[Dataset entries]

↓

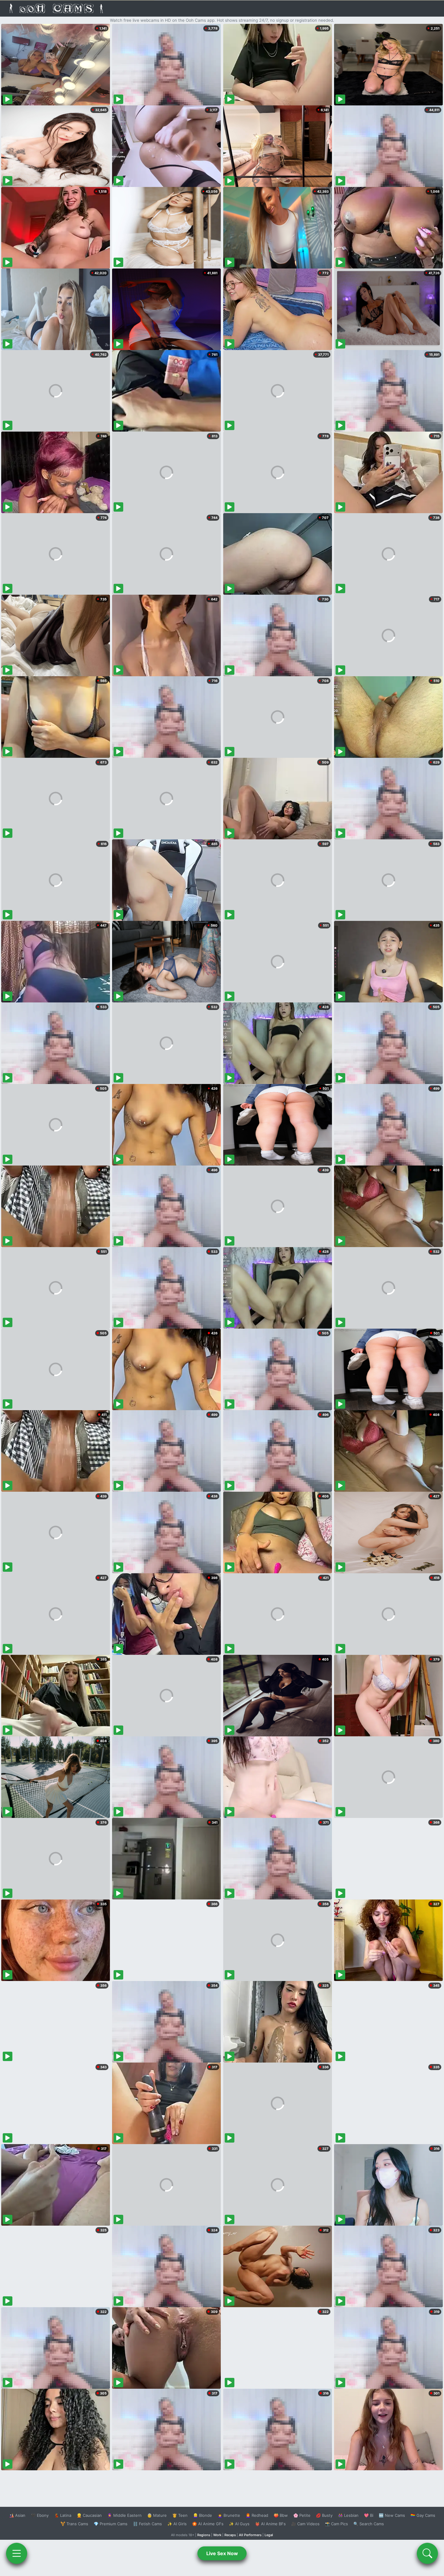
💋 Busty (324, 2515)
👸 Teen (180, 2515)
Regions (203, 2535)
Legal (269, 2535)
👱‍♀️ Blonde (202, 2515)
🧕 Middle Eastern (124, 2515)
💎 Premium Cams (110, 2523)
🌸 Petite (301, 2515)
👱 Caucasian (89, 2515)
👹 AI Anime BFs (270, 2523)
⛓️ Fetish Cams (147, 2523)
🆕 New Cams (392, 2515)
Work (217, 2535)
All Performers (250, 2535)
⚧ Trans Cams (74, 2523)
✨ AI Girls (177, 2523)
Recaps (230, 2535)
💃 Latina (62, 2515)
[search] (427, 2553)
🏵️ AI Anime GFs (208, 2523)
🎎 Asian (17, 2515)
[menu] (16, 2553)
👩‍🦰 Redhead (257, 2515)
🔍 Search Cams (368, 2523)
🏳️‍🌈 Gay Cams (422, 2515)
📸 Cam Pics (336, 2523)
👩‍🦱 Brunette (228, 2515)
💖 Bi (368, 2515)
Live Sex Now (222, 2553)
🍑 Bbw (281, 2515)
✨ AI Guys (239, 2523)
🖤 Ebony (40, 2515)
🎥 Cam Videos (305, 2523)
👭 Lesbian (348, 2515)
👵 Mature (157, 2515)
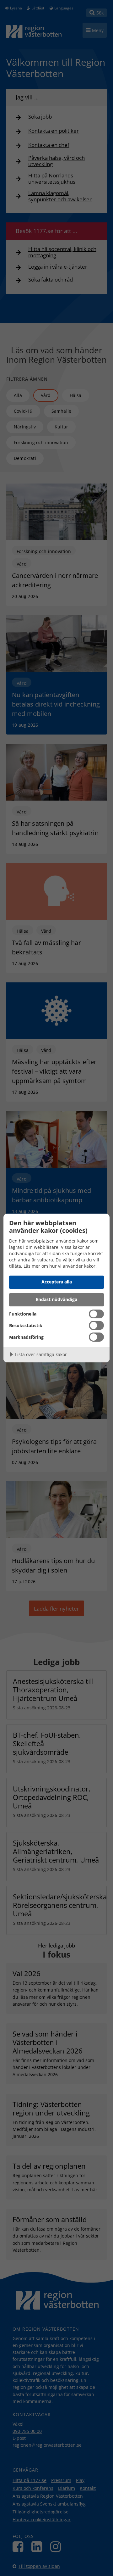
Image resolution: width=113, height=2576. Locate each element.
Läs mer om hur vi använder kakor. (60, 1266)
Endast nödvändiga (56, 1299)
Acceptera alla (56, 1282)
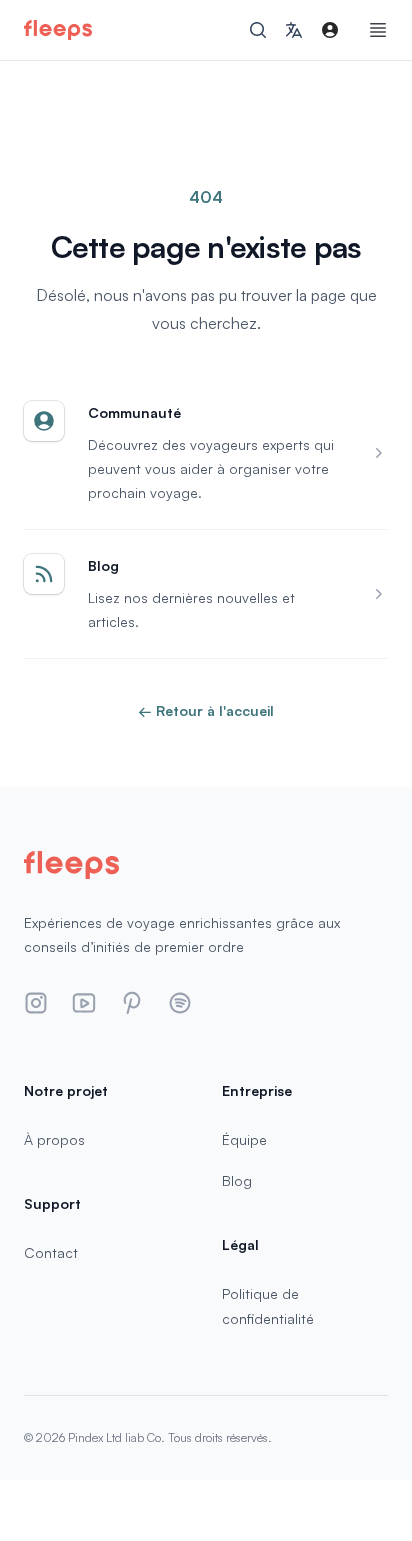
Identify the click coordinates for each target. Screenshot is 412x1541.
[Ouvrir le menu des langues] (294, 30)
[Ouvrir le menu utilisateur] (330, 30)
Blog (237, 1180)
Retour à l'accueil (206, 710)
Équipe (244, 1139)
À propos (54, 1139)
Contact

↑

THE TASK:
Search the entries for the word "each" and copy every line that holds it.

OUTPUT:
Image resolution: width=113, height=2576. Locate each element.
Identify the click coordinates for each target. Screenshot is 412x1541.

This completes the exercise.